Look at it this way: When was the last time you ran a search on Yahoo just because you thought its index would do a good job?
Google's decade-long rise to absolute power is nothing compared with YouTube's supersonic ascension of just a couple of years. So, you never know, we may yet see a killer app that guts Google. Or at least a viable option or two.
Until then, people who seek a broad audience on the Web will continue to read the tea leaves in Google's official communications and follow the teachings of professional nice guy Matt Cutts. (He runs Google's spam patrol.)
For me, as for most bloggers and web site pros, it's that old love-hate dynamic. The Google juice tastes a lot like Kool-Aid, and we're all drinking it.
So it's fun to be reminded of a time when Google was an option, not an imperative.
The world's default home page has been offering a look into Google's past with an option to explore its search index from 2001. From the Google blog:
We dusted (the index) off and took it for a spin, gobsmacked to see how different the web was in early 2001. "iPod" did not refer to a music player, "youtube" was nonsense, and if you were looking for "Michael Phelps," chances are you meant the scientist, not the swimmer.

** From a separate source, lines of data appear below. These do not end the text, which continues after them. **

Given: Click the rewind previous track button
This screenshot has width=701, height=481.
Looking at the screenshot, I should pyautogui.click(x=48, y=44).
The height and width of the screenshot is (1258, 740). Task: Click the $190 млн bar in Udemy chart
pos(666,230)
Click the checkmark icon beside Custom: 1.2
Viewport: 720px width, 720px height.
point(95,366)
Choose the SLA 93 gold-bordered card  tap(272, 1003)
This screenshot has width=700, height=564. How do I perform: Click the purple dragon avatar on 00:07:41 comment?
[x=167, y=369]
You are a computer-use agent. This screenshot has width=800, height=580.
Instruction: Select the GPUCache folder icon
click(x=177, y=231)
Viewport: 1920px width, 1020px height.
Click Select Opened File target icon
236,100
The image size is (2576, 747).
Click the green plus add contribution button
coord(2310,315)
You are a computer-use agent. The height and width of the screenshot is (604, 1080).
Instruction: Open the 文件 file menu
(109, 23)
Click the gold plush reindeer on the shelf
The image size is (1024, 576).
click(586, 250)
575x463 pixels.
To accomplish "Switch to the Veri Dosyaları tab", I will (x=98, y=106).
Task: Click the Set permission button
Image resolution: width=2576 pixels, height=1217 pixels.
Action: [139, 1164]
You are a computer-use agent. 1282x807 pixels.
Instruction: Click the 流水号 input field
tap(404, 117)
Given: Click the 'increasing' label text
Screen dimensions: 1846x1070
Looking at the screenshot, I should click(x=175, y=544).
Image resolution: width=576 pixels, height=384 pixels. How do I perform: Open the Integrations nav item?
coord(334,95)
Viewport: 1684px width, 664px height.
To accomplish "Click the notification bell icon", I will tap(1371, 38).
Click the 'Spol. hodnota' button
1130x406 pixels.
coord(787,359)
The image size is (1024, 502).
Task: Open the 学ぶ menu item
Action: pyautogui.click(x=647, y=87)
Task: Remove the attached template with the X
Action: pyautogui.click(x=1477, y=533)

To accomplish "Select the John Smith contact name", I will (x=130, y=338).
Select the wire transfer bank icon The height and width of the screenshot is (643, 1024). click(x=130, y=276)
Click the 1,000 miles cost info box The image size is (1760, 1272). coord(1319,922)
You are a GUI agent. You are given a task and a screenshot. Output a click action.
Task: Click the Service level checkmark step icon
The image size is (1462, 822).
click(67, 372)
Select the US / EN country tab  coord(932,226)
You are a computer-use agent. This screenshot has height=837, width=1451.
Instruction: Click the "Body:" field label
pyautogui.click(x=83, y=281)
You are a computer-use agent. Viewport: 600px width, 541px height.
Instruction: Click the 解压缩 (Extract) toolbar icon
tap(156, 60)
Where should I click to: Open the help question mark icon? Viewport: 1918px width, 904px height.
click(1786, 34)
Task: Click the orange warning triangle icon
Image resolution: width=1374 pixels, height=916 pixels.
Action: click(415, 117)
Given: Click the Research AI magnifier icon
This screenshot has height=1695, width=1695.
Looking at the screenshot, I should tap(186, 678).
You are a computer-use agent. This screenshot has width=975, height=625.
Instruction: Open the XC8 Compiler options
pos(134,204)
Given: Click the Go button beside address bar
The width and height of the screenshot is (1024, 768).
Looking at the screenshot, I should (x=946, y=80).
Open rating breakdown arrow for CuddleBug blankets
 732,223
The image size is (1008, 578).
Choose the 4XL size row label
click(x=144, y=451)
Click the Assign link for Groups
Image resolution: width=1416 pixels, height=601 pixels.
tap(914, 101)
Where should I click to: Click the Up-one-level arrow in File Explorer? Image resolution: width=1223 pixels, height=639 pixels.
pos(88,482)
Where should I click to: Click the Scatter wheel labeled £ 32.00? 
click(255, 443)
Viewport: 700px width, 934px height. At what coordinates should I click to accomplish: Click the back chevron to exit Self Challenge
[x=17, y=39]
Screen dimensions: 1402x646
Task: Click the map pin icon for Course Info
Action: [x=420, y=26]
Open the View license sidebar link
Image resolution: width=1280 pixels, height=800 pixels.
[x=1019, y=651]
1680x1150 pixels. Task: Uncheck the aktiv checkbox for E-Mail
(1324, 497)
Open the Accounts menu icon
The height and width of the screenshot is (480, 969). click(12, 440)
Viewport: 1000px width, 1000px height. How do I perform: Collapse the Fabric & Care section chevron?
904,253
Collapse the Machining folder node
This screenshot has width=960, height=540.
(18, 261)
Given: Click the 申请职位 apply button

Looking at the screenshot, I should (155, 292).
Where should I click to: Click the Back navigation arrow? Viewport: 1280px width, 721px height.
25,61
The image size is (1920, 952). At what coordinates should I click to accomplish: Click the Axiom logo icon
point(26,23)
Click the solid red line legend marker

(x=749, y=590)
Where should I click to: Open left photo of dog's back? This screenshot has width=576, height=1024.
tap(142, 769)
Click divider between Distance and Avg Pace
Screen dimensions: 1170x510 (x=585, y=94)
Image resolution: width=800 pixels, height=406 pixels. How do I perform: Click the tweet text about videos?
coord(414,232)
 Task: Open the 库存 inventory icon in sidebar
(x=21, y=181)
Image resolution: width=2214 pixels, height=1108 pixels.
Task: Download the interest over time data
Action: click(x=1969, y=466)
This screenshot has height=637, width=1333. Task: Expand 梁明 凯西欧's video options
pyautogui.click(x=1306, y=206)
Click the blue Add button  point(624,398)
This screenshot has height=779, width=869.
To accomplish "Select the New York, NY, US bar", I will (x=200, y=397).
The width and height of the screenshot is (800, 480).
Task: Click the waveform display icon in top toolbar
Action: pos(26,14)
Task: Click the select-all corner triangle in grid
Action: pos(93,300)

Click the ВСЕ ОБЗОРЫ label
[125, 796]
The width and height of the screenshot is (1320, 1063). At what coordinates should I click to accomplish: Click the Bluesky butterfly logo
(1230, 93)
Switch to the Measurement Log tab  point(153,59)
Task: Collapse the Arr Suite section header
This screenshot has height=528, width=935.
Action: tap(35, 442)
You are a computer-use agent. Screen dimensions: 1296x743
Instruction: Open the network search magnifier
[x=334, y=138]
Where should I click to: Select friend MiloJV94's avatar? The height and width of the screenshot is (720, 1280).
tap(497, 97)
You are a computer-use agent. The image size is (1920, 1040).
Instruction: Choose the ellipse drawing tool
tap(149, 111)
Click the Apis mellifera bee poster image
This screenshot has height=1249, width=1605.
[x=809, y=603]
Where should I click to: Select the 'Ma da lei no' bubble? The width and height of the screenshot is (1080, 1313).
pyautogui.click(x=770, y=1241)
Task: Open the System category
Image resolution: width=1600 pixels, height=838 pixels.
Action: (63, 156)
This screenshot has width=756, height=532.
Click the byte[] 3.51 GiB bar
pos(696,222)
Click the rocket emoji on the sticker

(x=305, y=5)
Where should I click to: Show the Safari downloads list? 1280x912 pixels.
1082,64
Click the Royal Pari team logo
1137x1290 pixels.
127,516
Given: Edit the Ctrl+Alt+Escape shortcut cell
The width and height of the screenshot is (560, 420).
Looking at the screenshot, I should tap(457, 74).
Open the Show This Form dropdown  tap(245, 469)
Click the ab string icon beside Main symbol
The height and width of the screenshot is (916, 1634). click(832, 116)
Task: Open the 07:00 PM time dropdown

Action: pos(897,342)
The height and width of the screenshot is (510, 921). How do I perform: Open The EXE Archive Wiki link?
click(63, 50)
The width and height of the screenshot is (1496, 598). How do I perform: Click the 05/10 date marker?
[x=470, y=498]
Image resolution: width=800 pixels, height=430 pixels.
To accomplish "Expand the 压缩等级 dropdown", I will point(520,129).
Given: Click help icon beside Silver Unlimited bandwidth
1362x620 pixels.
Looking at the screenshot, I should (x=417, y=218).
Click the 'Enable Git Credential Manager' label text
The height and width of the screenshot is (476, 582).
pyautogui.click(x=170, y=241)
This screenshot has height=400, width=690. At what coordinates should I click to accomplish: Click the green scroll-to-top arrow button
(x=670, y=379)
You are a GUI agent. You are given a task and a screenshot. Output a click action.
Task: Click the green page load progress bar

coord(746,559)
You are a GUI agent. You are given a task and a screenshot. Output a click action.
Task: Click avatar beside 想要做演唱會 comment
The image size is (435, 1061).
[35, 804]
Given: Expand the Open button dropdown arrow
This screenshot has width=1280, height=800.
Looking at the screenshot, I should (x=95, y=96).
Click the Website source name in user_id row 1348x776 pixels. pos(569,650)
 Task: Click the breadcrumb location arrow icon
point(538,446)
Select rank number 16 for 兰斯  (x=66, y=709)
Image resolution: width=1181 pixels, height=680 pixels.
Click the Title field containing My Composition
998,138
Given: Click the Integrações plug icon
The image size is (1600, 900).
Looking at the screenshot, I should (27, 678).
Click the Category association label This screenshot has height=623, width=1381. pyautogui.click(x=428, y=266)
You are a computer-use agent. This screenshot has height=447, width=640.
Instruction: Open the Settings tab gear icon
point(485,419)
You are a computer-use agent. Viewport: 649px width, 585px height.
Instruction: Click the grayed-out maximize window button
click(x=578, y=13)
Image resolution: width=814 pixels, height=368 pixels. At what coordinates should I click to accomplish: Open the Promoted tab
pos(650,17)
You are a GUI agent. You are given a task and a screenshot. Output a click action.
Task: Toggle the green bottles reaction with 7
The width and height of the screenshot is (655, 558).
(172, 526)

I think of myself as having had a reasonably high profile in that Kubrickian year, but the evidence proves otherwise. A couple of crappy credits associated with the Hollywood Reporter and something I said in a speech. That's it.
These days, I'm all over the place on Google, for better or worse. More importantly, so are my Internet properties.
Maybe I'll have another glass of that fruity stuff after all.